Print the line where "You are a computer-use agent. Screen" occurs and every line that follows it in the data below, ending with the last line, precisely as written.

* **Source records**
- - -

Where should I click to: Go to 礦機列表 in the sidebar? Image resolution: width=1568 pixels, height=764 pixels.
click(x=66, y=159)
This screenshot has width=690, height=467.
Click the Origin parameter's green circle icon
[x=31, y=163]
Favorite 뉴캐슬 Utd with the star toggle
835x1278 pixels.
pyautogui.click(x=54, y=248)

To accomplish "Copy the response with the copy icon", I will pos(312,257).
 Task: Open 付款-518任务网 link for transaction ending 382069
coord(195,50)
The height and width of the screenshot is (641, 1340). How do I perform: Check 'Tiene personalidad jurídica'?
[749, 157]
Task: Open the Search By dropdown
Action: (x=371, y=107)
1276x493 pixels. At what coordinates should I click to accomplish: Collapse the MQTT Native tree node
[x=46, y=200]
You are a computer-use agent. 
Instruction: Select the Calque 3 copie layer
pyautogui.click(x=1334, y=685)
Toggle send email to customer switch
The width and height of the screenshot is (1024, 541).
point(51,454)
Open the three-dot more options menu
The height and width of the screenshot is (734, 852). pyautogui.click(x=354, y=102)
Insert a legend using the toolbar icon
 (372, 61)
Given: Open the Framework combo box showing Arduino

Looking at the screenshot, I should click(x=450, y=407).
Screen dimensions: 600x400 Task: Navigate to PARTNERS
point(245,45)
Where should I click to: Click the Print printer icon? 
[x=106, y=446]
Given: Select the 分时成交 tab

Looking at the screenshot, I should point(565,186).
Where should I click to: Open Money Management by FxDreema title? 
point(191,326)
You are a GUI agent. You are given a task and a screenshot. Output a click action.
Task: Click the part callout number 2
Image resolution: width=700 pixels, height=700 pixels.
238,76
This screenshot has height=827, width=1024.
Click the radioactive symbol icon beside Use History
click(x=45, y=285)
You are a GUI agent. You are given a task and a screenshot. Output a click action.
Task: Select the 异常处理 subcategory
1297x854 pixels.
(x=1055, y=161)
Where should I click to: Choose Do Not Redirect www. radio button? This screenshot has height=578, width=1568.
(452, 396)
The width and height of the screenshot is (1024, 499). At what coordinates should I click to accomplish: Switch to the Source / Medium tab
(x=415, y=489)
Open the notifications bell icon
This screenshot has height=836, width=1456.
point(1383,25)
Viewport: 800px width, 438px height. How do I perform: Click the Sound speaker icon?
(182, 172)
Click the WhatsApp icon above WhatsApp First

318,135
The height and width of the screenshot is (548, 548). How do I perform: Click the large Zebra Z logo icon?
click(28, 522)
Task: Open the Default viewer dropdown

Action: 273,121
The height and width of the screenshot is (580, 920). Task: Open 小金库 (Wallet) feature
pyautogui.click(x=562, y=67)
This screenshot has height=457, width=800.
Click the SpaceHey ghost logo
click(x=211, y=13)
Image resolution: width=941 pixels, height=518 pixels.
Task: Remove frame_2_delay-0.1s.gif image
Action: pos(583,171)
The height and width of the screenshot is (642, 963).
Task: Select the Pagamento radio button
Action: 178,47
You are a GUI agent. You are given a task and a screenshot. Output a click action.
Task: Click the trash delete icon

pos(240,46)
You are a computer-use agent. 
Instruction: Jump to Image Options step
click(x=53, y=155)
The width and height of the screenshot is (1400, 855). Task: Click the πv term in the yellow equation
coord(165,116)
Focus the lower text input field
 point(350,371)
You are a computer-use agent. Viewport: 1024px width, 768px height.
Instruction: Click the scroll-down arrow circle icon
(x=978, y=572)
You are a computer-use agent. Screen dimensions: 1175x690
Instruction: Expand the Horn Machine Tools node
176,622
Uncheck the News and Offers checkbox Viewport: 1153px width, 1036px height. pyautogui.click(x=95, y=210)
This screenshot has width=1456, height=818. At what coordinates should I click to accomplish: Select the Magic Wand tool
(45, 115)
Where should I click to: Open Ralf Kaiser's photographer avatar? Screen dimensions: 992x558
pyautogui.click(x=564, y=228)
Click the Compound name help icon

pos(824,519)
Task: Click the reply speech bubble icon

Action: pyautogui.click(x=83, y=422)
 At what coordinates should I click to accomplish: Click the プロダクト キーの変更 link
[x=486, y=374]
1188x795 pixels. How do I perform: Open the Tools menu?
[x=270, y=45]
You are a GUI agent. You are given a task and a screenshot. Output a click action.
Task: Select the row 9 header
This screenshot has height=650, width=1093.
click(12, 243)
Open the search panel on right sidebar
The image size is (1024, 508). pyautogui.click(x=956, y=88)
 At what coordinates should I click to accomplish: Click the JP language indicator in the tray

- - -

* **Response area**
You are a computer-use agent. Screen dimensions: 1175x690
Instruction: Expand the Horn Machine Tools node
176,622
Uncheck the News and Offers checkbox Viewport: 1153px width, 1036px height. pyautogui.click(x=95, y=210)
This screenshot has width=1456, height=818. At what coordinates should I click to accomplish: Select the Magic Wand tool
(45, 115)
Where should I click to: Open Ralf Kaiser's photographer avatar? Screen dimensions: 992x558
pyautogui.click(x=564, y=228)
Click the Compound name help icon

pos(824,519)
Task: Click the reply speech bubble icon

Action: pyautogui.click(x=83, y=422)
 At what coordinates should I click to accomplish: Click the プロダクト キーの変更 link
[x=486, y=374]
1188x795 pixels. How do I perform: Open the Tools menu?
[x=270, y=45]
You are a GUI agent. You are given a task and a screenshot. Output a click action.
Task: Select the row 9 header
This screenshot has height=650, width=1093.
click(12, 243)
Open the search panel on right sidebar
The image size is (1024, 508). pyautogui.click(x=956, y=88)
 At what coordinates should I click to accomplish: Click the JP language indicator in the tray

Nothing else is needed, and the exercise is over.